Despite advances in treatment for men with mCRPC, five-year survival is low and extending survival remains a key treatment goal.
PROpel
PROpel is a randomised, double-blind, multi-centre Phase III trial testing the efficacy, safety, and tolerability of Lynparza versus placebo when given in addition to abiraterone in men with mCRPC who had not received prior chemotherapy or NHAs in the 1st-line setting.
Men in both treatment groups will also receive either prednisone or prednisolone twice daily. The primary endpoint is rPFS and secondary endpoints include OS and time to first subsequent anticancer therapy or death.
The trial enrolled men with or without HRR gene mutations.
They may have previously been treated with docetaxel at a prior stage of disease. The trial excluded men with prior treatment with abiraterone. Treatment with any other NHA must have been stopped one year or longer prior to randomisation.

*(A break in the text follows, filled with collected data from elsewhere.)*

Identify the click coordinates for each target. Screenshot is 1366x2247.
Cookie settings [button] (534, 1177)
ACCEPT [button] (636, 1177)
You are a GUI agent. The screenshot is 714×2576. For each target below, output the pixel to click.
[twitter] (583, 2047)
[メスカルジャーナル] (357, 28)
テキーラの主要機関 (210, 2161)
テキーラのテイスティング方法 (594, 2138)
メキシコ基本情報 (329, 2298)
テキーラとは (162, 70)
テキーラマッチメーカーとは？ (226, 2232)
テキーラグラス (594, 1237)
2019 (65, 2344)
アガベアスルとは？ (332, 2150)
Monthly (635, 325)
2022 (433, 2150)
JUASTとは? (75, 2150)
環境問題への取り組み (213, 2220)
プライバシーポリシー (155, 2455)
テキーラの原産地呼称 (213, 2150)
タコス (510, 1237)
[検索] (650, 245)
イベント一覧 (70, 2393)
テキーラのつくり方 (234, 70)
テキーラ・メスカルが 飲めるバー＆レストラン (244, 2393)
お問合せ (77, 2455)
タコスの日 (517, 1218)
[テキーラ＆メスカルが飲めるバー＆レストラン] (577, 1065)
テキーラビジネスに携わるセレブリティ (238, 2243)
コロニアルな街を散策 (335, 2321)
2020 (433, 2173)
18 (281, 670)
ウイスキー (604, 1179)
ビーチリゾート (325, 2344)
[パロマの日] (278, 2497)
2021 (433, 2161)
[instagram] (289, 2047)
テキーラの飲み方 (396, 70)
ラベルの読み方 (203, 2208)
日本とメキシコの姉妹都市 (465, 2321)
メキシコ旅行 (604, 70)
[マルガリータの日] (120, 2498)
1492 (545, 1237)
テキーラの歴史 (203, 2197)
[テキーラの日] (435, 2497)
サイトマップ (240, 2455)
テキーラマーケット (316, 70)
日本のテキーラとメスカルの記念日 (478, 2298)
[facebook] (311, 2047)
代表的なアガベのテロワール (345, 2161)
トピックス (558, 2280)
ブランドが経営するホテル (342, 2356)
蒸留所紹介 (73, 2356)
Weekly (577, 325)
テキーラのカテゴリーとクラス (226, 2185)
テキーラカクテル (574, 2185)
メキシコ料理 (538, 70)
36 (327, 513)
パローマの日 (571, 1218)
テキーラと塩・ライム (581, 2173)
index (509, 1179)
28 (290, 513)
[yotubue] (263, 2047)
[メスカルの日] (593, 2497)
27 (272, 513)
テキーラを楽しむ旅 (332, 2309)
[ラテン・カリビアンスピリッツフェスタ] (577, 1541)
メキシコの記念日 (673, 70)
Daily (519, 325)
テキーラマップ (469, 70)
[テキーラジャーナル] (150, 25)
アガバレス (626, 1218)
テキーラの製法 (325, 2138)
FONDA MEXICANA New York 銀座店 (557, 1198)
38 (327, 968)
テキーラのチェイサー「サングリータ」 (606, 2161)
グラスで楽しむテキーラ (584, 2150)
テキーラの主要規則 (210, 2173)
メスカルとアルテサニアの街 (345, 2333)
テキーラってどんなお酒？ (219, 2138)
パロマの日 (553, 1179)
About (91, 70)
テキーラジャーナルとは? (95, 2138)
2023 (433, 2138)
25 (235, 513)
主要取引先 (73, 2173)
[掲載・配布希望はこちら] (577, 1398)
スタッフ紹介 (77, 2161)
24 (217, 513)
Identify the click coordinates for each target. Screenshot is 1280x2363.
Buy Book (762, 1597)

Men must have had a performance status of 0-1 as defined by the Eastern Cooperative Oncology Group (ECOG) criteria and be a candidate for abiraterone treatment with documented evidence of progressive disease.
Preclinical trials in prostate cancer report a combined anti-tumour effect when PARP inhibitors and NHAs are administered together.
PARP-1 is involved in the co-regulation of the androgen-receptor (AR) pathway, potentially leading to cooperation between PARP inhibitors and NHAs in blocking AR signalling.
PARP inhibition plus androgen deprivation could significantly reduce the growth of prostate cancer cells independent of HRR gene status. Other trials revealed that treatment with NHAs inhibit the transcription of some HRR genes, therefore, inducing HRR deficiency and increased sensitivity to PARP inhibitors via non-genetic mechanisms.